When White Sox amateur scouting director Nick Hostetler calls in the No. 3 pick on Monday night, it will be the official start of his fourth draft in his position.

Flash back to 2016, when Hostetler oversaw his first draft as scouting director. The White Sox held the 10th overall pick and they were just six months away from declaring a full-scale rebuild.

Enter Zack Collins. The University of Miami product marked the unofficial start of that rebuild as a top-10 pick and one that White Sox fans would soon start to follow. Collins, who is currently playing at Triple-A Charlotte and is knocking on the door of the major leagues, recently reflected on his draft experience.

"When I was first drafted, being the college guy, catcher, kind of the big bat, you know, I was expecting to like, move like (Kyle) Schwarber and be in the big leagues the next year," Collins told NBC Sports Chicago. "Behind the plate, it's not a reality. You have to develop a lot, especially me being kind of the offensive guy."

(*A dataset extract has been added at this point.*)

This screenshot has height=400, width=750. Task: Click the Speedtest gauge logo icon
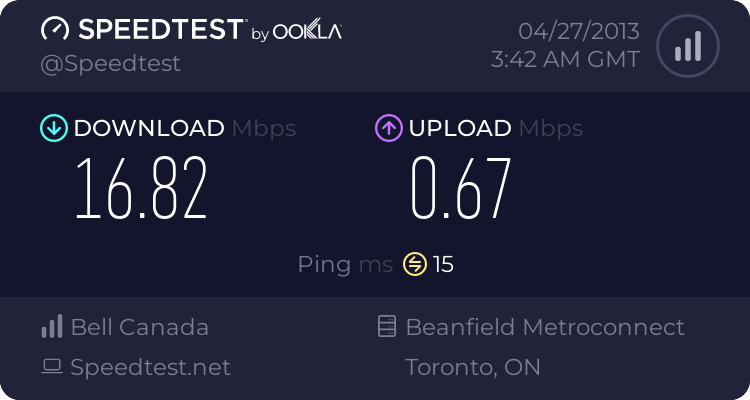click(55, 29)
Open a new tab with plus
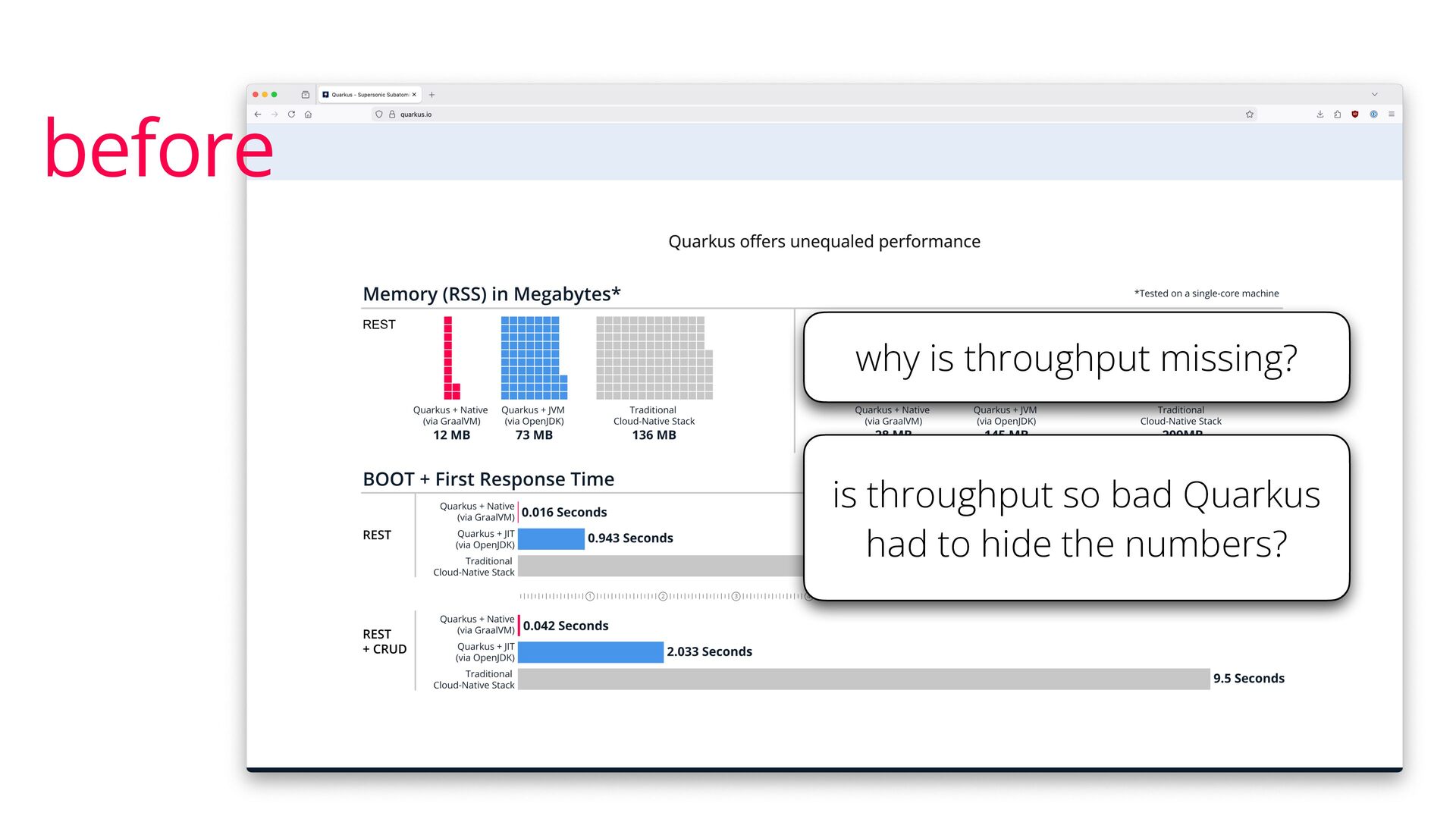The width and height of the screenshot is (1456, 819). [431, 95]
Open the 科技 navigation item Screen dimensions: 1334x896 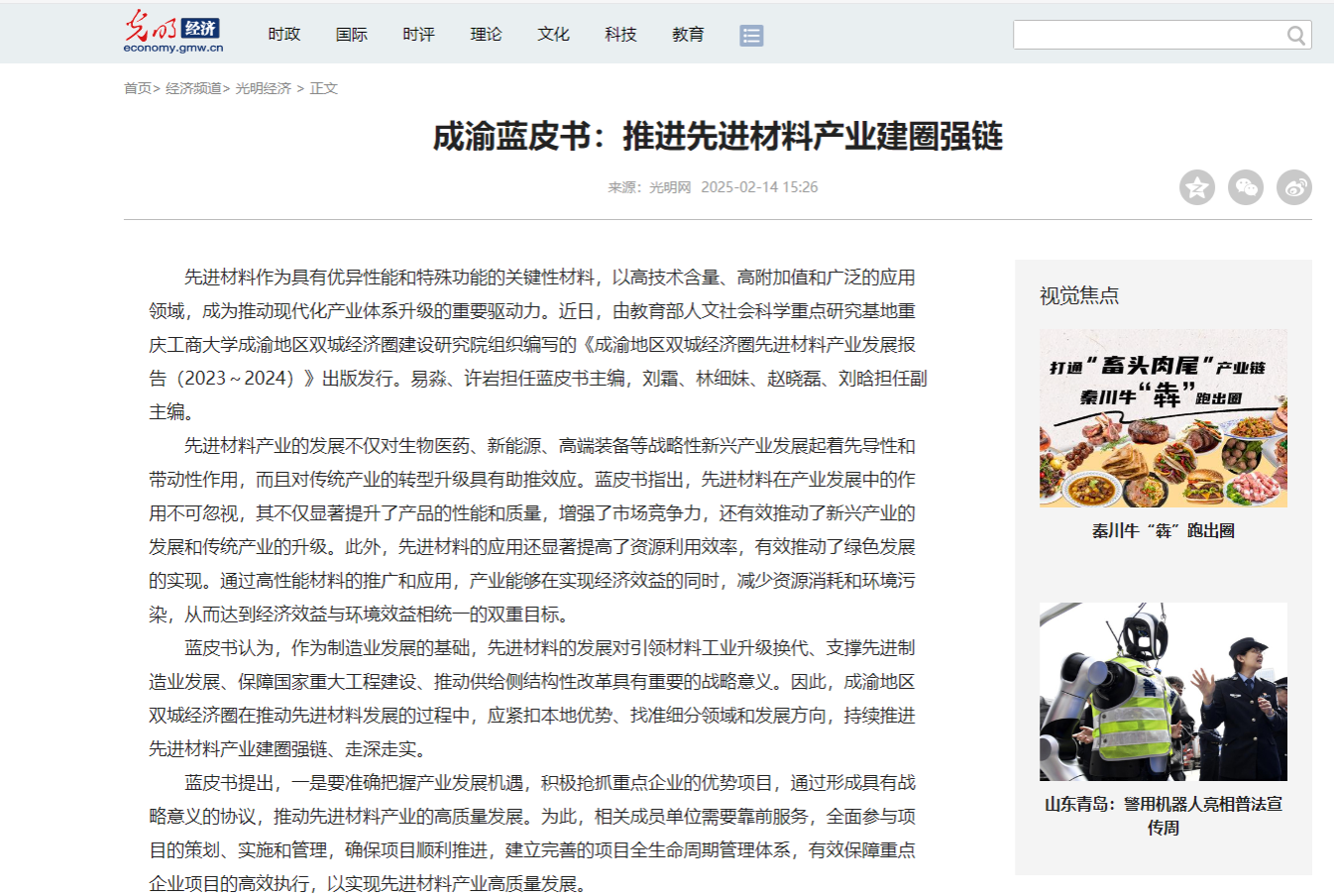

Highly rated White Sox pitching prospect Dylan Cease had a much different experience. Cease had a scholarship to Vanderbilt and fully anticipated going to college. But an elbow injury during his senior year of high school raised concerns. The Cubs selected Cease in the sixth round of the 2014 draft, paying him a $1.5 million dollar signing bonus, well over slot, and Cease signed before undergoing Tommy John surgery. Five years later, Cease is a marquee name in the White Sox farm system and a focal point of the rebuild after being acquired, along with Eloy Jimenez, in the Jose Quintana trade in 2017.

"I thought I was going to go to college, and then I got that call," Cease said of his draft experience. "I think on the first day I knew that something may happen on the next day. Everything was up in the air (because of the elbow), and I really was more prepared to go to college than I was to sign. I think, looking back, I didn't enjoy it as much as I could've just because I was scared about my elbow."